* **Dataset records**:

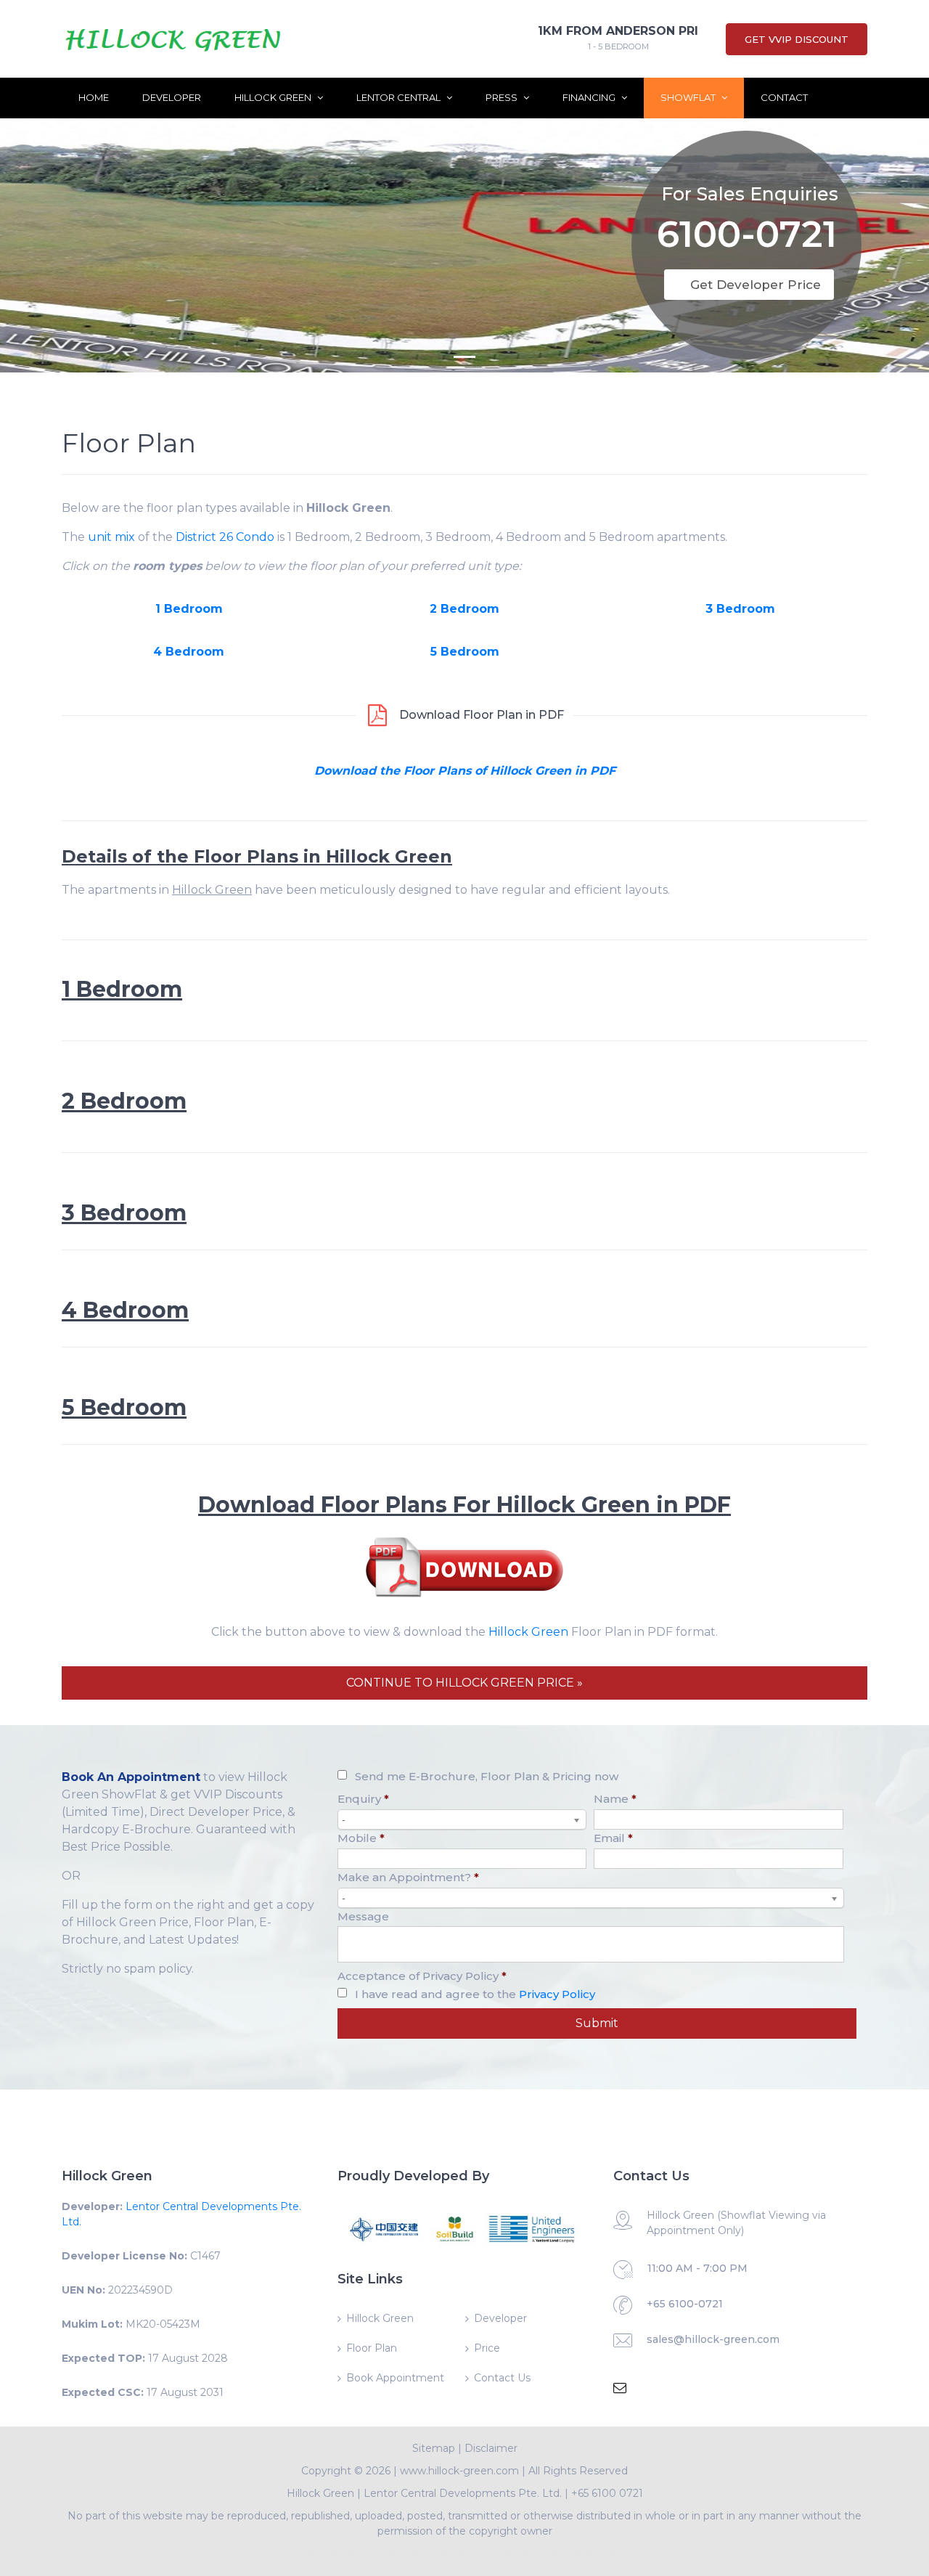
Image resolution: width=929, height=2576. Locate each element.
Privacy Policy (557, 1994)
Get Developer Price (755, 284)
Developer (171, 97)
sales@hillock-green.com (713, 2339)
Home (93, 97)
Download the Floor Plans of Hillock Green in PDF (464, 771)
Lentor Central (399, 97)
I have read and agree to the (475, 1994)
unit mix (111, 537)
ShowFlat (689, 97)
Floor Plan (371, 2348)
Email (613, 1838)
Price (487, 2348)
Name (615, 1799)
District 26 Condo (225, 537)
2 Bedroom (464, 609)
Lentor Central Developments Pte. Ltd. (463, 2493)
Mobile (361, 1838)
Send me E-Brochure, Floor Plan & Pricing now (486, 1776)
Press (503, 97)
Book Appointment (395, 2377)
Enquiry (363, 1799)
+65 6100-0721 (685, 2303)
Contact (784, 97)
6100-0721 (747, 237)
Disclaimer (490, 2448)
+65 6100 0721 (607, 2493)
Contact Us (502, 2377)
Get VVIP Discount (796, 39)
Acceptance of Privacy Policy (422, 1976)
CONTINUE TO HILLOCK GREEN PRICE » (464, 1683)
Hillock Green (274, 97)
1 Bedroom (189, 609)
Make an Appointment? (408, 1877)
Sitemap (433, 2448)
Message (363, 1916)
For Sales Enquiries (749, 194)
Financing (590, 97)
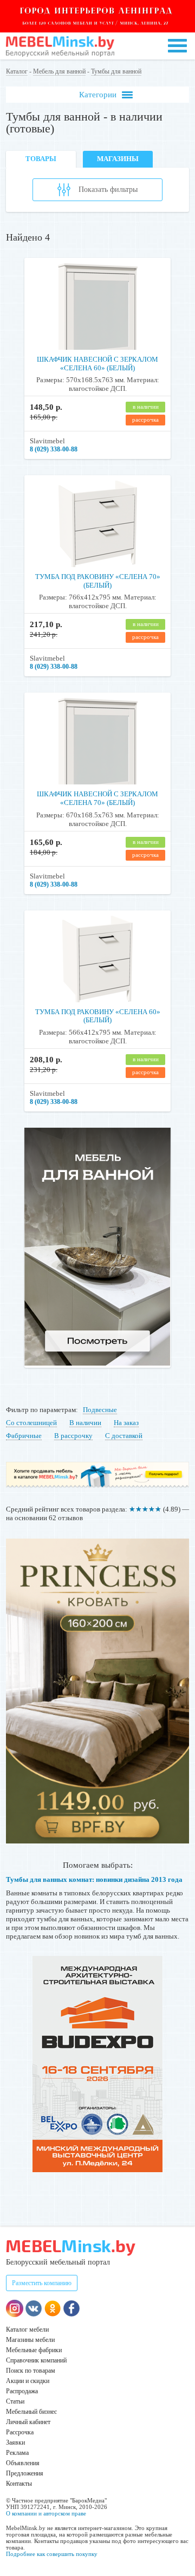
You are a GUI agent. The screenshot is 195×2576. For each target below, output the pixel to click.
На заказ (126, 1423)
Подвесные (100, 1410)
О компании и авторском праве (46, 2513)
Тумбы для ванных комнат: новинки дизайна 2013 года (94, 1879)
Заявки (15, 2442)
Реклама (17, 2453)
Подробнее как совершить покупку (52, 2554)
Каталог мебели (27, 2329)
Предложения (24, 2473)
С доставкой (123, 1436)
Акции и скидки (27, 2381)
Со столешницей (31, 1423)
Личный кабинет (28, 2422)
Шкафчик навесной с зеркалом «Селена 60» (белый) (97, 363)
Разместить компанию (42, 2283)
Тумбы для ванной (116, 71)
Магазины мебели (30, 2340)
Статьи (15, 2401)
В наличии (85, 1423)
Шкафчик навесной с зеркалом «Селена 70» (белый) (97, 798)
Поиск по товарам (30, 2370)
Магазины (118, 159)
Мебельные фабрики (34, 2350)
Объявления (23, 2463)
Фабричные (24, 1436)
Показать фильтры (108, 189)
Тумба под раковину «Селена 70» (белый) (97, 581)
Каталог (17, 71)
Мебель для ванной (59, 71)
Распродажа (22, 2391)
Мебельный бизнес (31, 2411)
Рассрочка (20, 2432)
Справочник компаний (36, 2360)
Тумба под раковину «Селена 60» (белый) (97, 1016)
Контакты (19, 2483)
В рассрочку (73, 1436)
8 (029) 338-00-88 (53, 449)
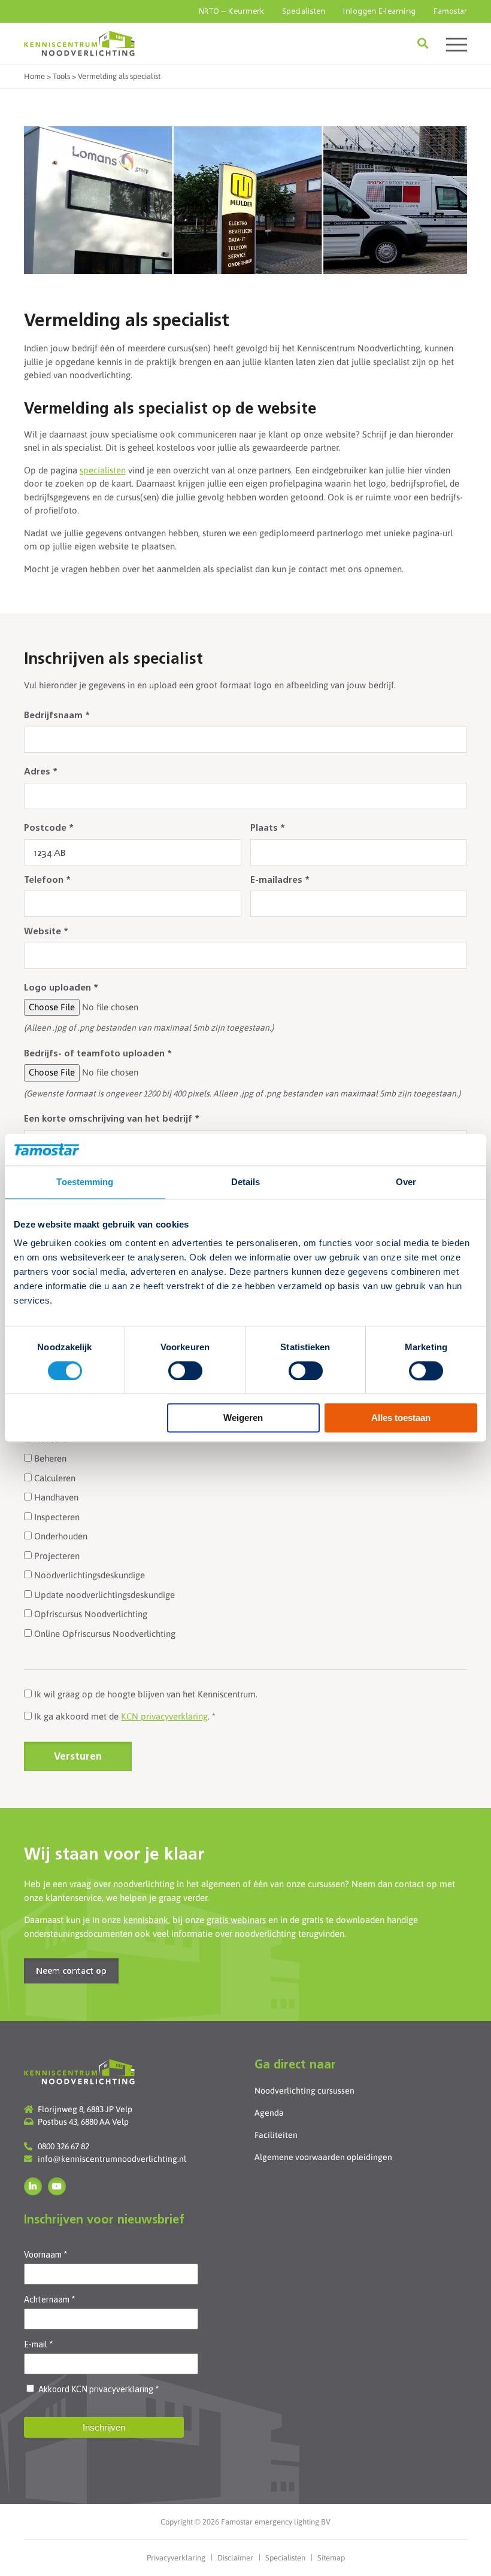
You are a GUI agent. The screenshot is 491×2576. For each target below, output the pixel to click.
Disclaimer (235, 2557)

* **Your goal**:
In the lines above, spot each one that contains the word "output" and copy it.

* **Solution for this task**:
You are a GUI agent. The screenshot is 195×2576. For each target below, output the pixel to click.
You are a GUI agent. The screenshot is 491×2576. For each target below, output the pixel to click.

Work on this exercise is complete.